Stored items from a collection
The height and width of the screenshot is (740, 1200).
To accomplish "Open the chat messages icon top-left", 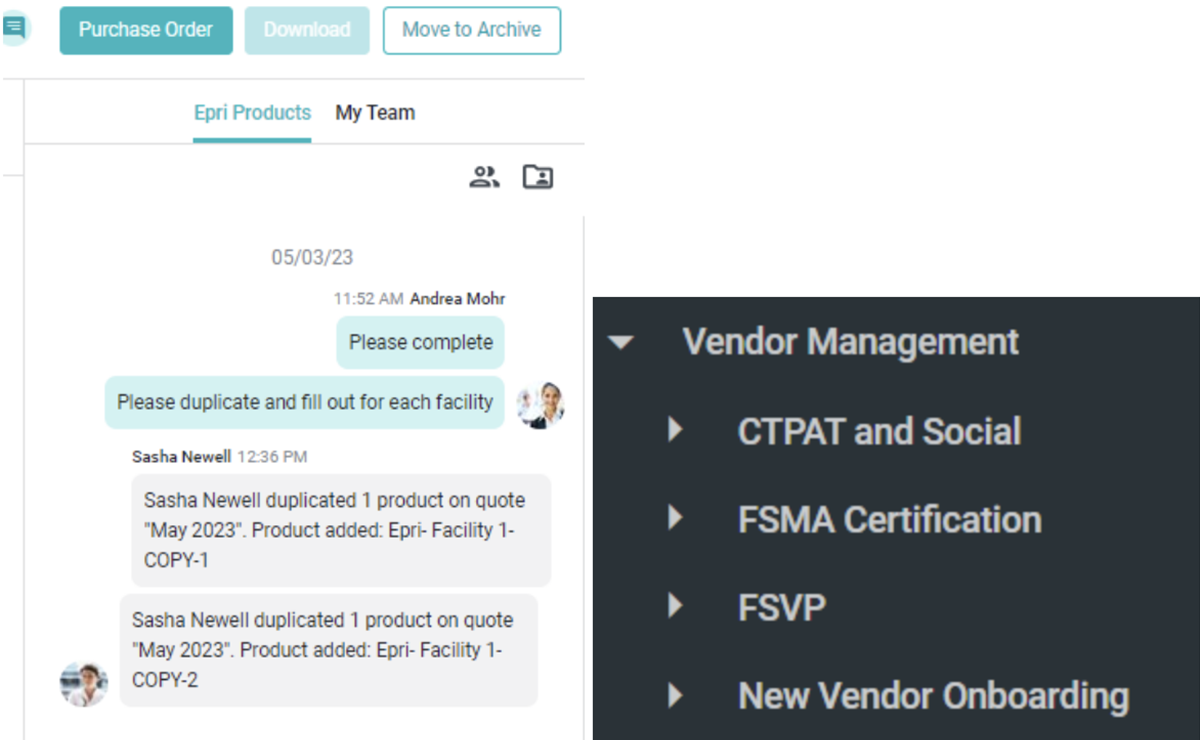I will point(15,27).
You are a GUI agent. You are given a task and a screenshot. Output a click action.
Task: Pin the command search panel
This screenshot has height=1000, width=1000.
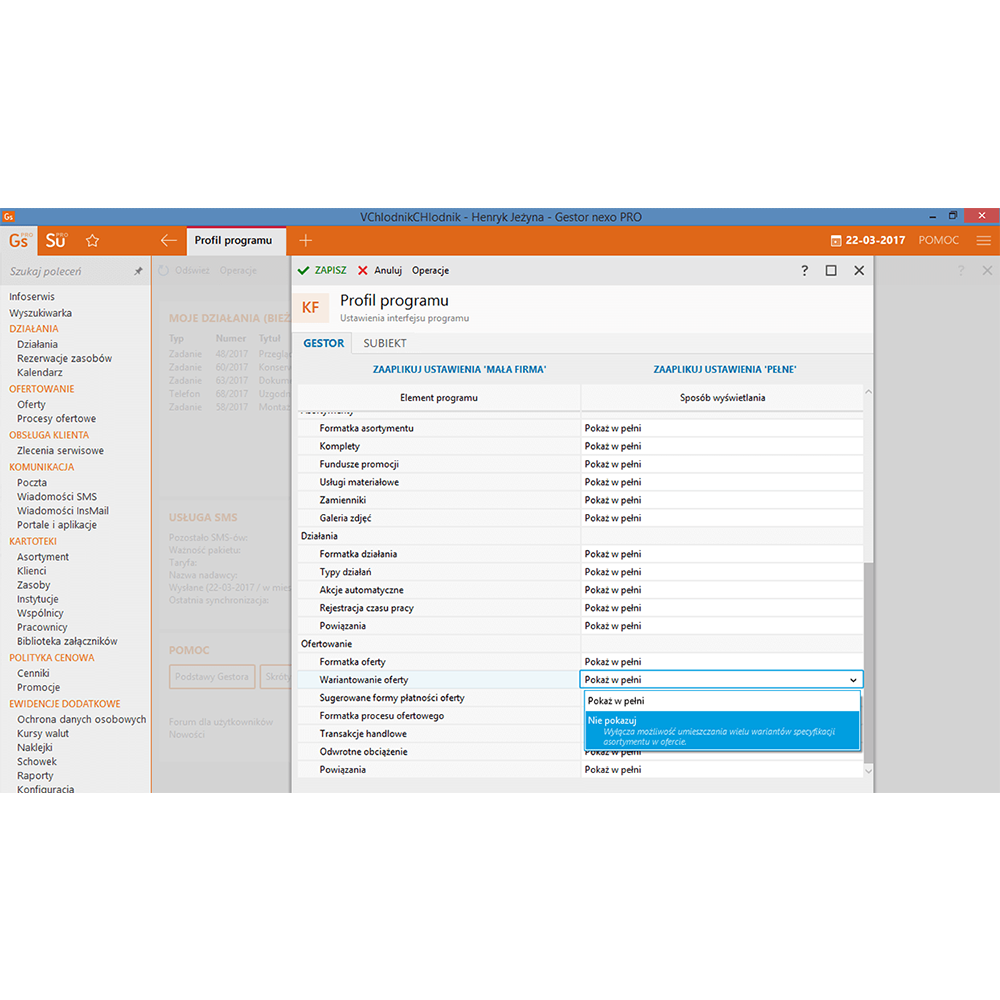point(138,271)

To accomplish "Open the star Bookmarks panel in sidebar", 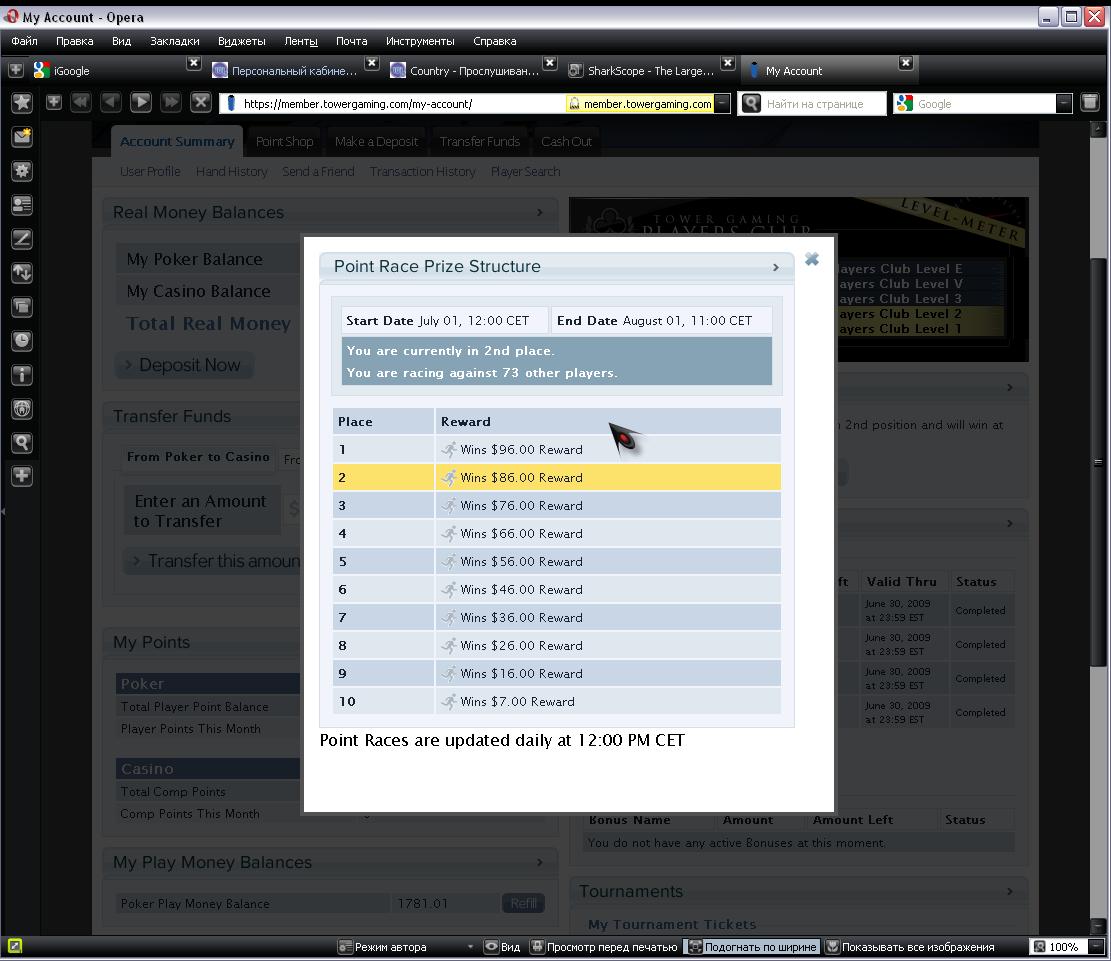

### Exercise aim
Pull out every line of the entries that contains the string "height", and copy each one in full.

### Output of the exercise
The height and width of the screenshot is (740, 1200).
This screenshot has height=1000, width=1000.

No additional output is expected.